The hunger for an independent governor – that is, one who is
independent of party allegiance -- begins to approach the intensity of the
search for the Holy Grail.
Independence is regarded as a boon for several reasons, one
of them best stated by Mark Twain: “Look at the tyranny of party -- at what is
called party allegiance, party loyalty -- a snare invented by designing men for
selfish purposes -- and which turns voters into chattels, slaves, rabbits, and
all the while their masters, and they themselves are shouting rubbish about
liberty, independence, freedom of opinion, freedom of speech, honestly
unconscious of the fantastic contradiction; and forgetting or ignoring that
their fathers and the churches shouted the same blasphemies a generation
earlier when they were closing their doors against the hunted slave, beating
his handful of humane defenders with Bible texts and billies, and pocketing the
insults and licking the shoes of his Southern master.”

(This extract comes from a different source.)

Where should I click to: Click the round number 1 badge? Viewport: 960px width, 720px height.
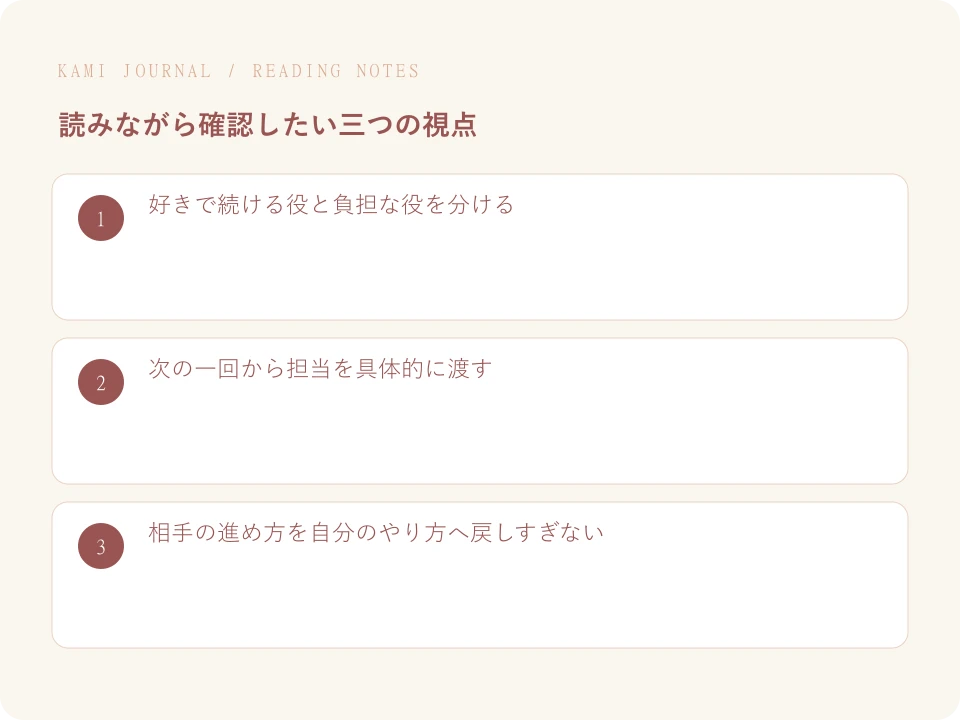[x=101, y=218]
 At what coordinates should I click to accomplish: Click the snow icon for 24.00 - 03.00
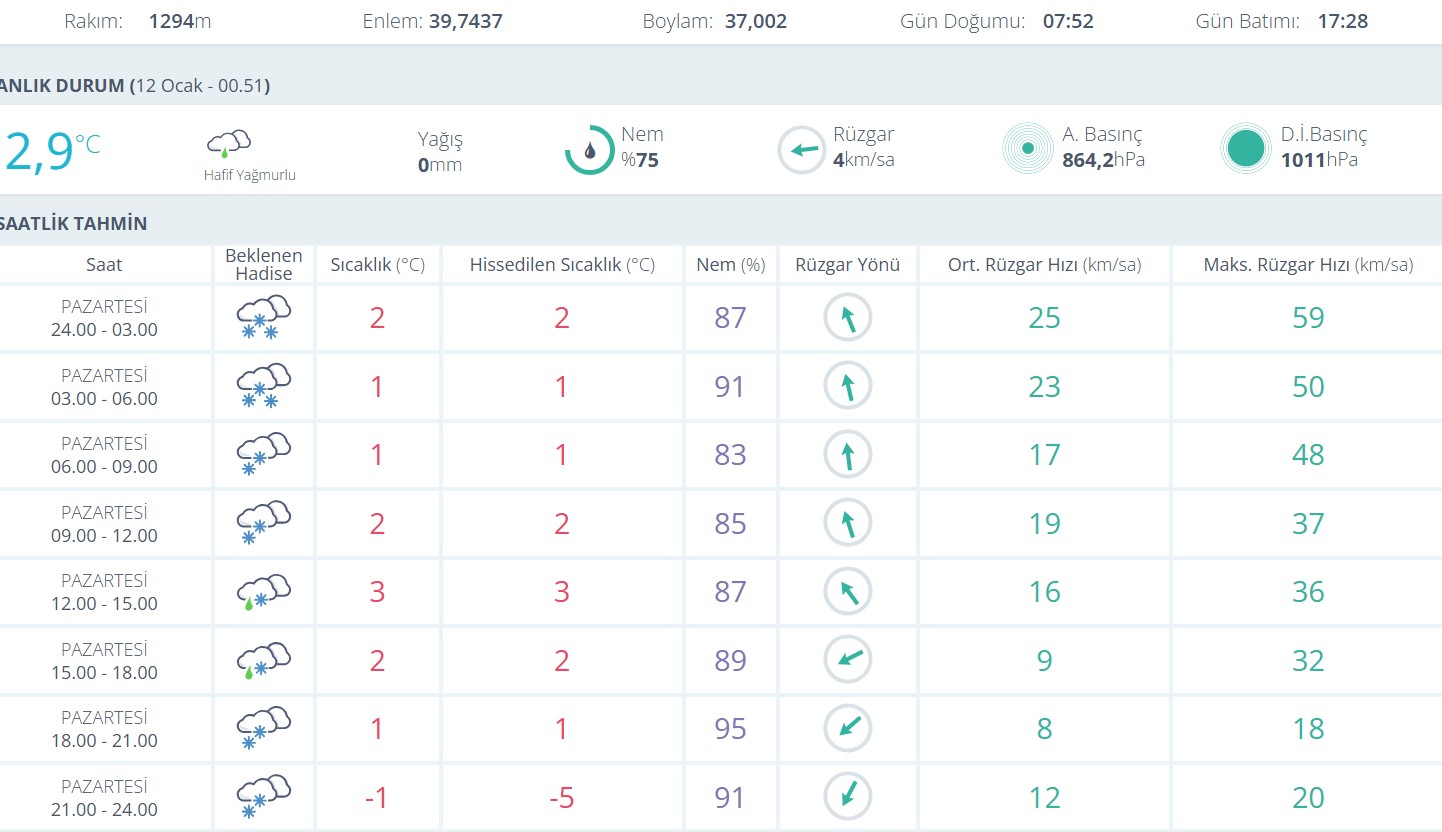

Towards the end of his life, following the death of his wife
Olivia and the shattering death of his daughter Susy from spinal meningitis at
age 24 while Twain and his wife were in Europe, Twain put aside his
political inhibitions. His daughter died while Twain was on one of his European
jaunts attempting to work his way out of bankruptcy. These were not happy
years. His wife, as good wives do, had served as an anchor and political censor
for much of his writing life. After her death, all the shackles fell off.
And the first prominent politician who felt Twain's public
bite was Teddy Roosevelt, the nation’s first progressive president. Twain
thought TR was a successful political showman, but a preposterous fraud: “Mr. Roosevelt is the Tom Sawyer of the
political world of the twentieth century; always showing off; always hunting
for a chance to show off; in his frenzied imagination, the Great Republic is a
vast Barnum circus with him for a clown and the whole world for audience; he
would go to Halifax for half a chance to show off and he would go to hell for a
whole one.” The disapprobation was returned by TR, who said, “I would like to hang
Mark Twain.”
Roosevelt’s
independence of party was on display during the 1912 election when, having been
refused the nomination of the Republican Party, Roosevelt ran for president under
a progressive flag – The Bull Moose Party.”
Both as senator and
governor, Lowell Weicker was a progressive independista. Having lost his senate
seat to former Attorney General Joe Lieberman, Weicker ran for governor under
his own flag, A Connecticut Party, and won the general election by putting up a
false front during his campaign. Instituting an income tax in the middle of a
recession, said Weicker, would be like pouring gas on a fire. Connecticut’s
income tax is Weicker’s legacy to his state. Weicker was as bullish on Weicker
as TR was on TR. There was no love lost between Weicker and his Republican
Party. Even today, there are Republicans who insist, not without cause, that
Weicker, during his last years in the senate, was a faux Republican. But he
certainly was – at least in respect to the state’s Republican Party -- an
independent. His autobiography is titled “Maverick.” And it should not be
forgotten that an income tax is the point of progressivism’s spear, the sharp
edge of its sword.
Two party Republican
governors followed Weicker in office. One, John Rowland, campaigned on
repealing the income tax. Rowland ended up in prison on charges of corruption.
Jodi Rell followed Rowland into office, retiring after a full term with an
approval rating much higher than that of Governor Dannel Malloy who, like
Weicker, whipped his state with the highest and second highest tax increases in
Connecticut history. Rowland and Rell were hobbled by a General Assembly
dominated for nearly half a century by Democrats slouching towards
progressivism.
Malloy was not
inhibited by legislate drag. It would be fairly accurate to say that Weicker and Malloy, both progressives, were independent in this sense: both were rather
more like Twain's TR than his William Howard Taft, whom Twain much preferred to TR. Both Weicker and Malloy overcame Republican Party opposition. The failure of progressivism in Connecticut became evident –
indeed, obvious to anyone who was not a progressive – towards the end of Malloy’s
first term, when the state began to leech entrepreneurial capital and young entrepreneurs
to contiguous high tax states such as New York and Massachusetts.
Roland Lemar,
a young Democratic state Representative who works on campaigns statewide, adequately
summed up the chief problem his party will be facing in the upcoming elections:
“The Democratic brand in Connecticut is suffering to the point that our natural
advantage that we should have in a mid-term election with a Republican
president, with Democratic ranks of voters far outnumbering Republicans, we’ve
lost that advantage. All the natural advantages that we should have we don’t
have right now because our brand has suffered and we don’t have a candidate who
can articulate where we should be.” The Democrat Party has moved too far to the
left.
The Republican
Party, as always, is suffering from timidity. It has not been able in past campaigns
to tie the knot – to prevent the thread from slipping from the needle’s eye.
But neither party needs a world-savior governor
independent of either party. Been there, done that.